The Reformation of Charity: The Secular and the Religious in Early Modern Poor Relief

2003
Brill Academic Pub

Early modern Europe witnessed changes in the social, political, and ecclesiastical structures supporting poor relief, but notions that sharp fault lines divide rationalized, secular poor relief from morally and spiritually motivated ecclesiastical charity need rethinking. Spiritual ideals shaped political and social poor relief structures just as much as rationalization and effective administration colored ecclesiastical charity efforts. Poor relief reflects a local community. A community's unique history, culture, political agenda, social mores, and religious ideals converge to shape how it responds to poverty, whatever the context: religious, political, or private (the elite).

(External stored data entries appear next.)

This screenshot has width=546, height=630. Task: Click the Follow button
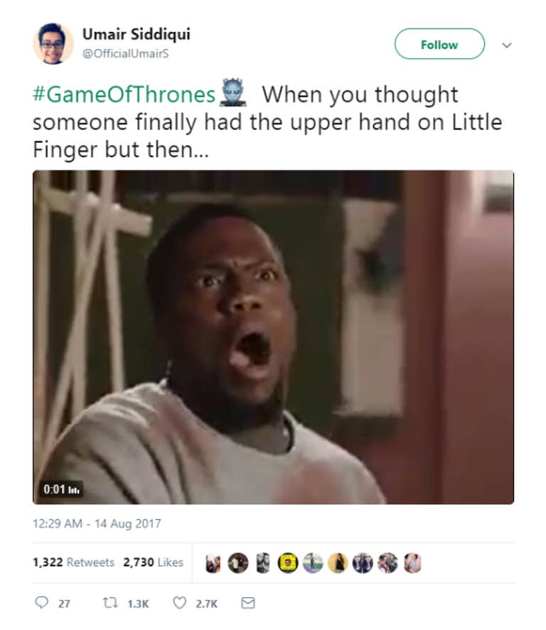(x=439, y=44)
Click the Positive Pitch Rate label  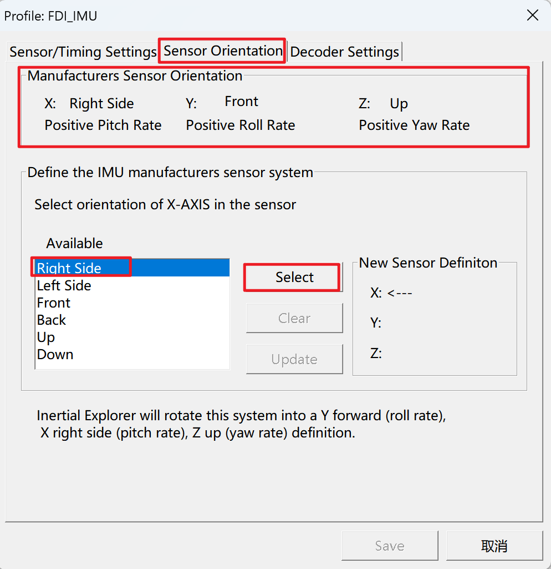click(x=103, y=125)
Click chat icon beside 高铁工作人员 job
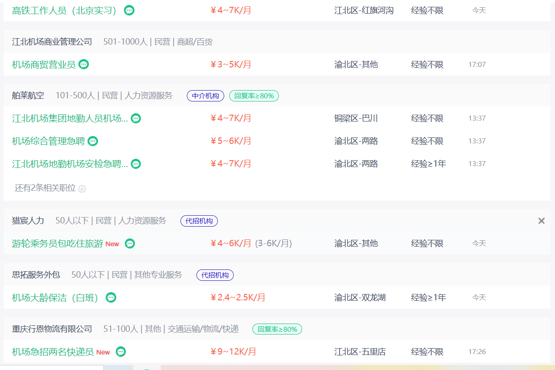555x370 pixels. coord(129,10)
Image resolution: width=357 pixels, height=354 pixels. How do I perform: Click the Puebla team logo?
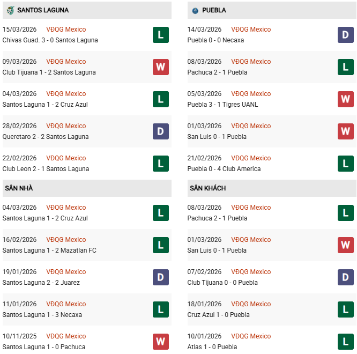click(x=195, y=10)
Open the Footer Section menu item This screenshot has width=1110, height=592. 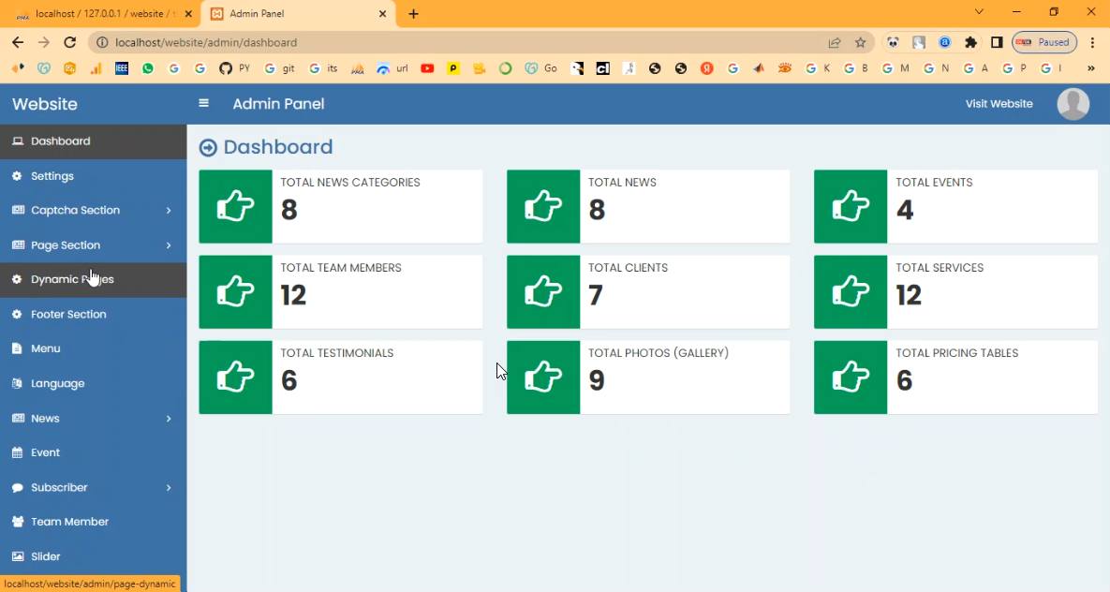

Sweeping statements and broad generalizations must be placed under the lamp of local circumstances. Theory and practice must unite. These studies take seriously the richness and humanity of early modern poor relief, the danger and desperation of poverty in a community, as well as the calculation and generosity of local charity. Contributors include: David d'Andrea, Susan E. Dinan, Nicholas Eckstein, S. Amanda Eurich, Timothy G. Fehler, Peer Friess, Philip L. Kintner, Charles H. Parker, Thomas Max Safley, Joke Spaans, Mary S. Sprunger, snd Lee Palmer Wandel.